The role of P-type IIA and P-type IIB Ca2+-ATPases in plant development and growth

KUMAR, KRISHNA; RONDÓN GUERRERO, YOSSMAYER DEL CARMEN; MUSCHIETTI, JORGE P; BOSSI, JULIÁN GARCÍA; DOMÍNGUEZ, GABRIELA DÍAZ; OBERTELLO, MARIANA; BARBERINI, MARÍA LAURA; MARINO-BUSLJE, CRISTINA; ESTEVEZ, JOSÉ M

JOURNAL OF EXPERIMENTAL BOTANY

OXFORD UNIV PRESS

Año: 2019 vol. 71 p. 1239 - 1248

0022-0957

As sessile organisms, plants have evolved mechanisms to adapt to variable and rapidly fluctuating environmental conditions. Calcium (Ca2+) in plant cells is a versatile intracellular second messenger essential for mounting short- and long-term responses to environmental stresses through changes in cytosolic Ca2+ concentrations ([Ca2+]cyt). The increase in [Ca2+]cyt directs the strength and length of these stimuli. In order to terminate them, the cells must then remove the [Ca2+]cyt against a concentration gradient, away from the cell, or store it in organelles (ER or/and vacuoles).
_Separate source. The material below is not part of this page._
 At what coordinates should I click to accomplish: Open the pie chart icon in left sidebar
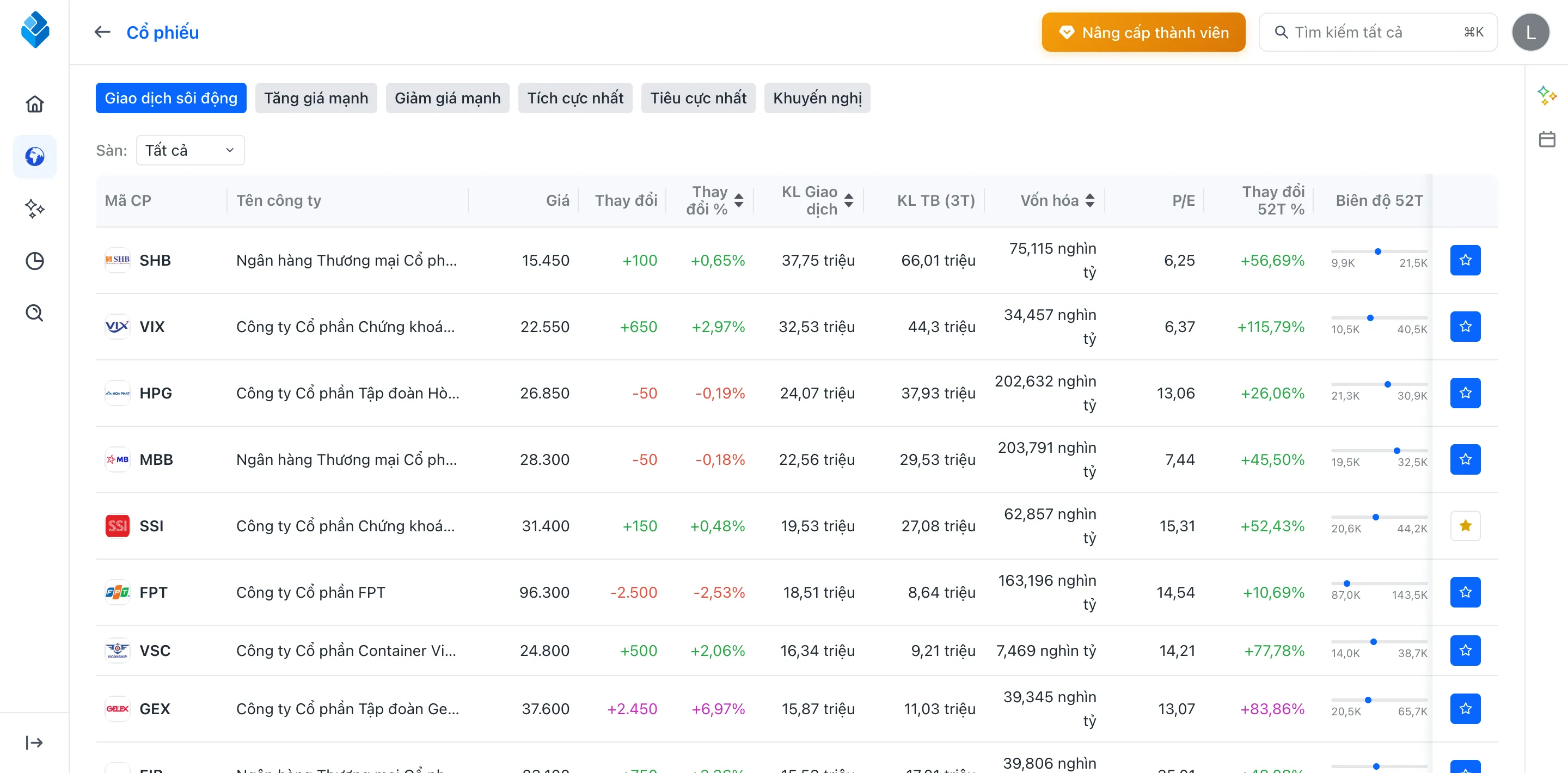click(x=35, y=261)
In this review, we summarize the current knowledge about the biological roles of plant P-type Ca2+-ATPases, which include the P-type IIA ECAs (for ER-type Ca2+-ATPases) and the P-type IIB ACAs (Autoinhibited Ca2+-ATPases) as potential actors in the regulation of this cytosolic Ca2+ eflux. While ECAs are analogous proteins to SERCA (animal sarcoplasmic-endoplasmic reticulum Ca2+-ATPase), ACAs are equivalent to PMCA (animal plasma membrane PM-type ATPases). We analyze their expression pattern in polar growth cells and study their appearance during the evolution of the plant lineage. Details on the functions and coordination of the ECAs and ACAs during plant growth and development have not yet been elucidated. Our current understanding of the regulation of Ca2+ gradient fluctuations in the cytoplasm and organelles during growth is in its infancy, but recent technological advances in Ca2+ imaging are expected to shed light on this field.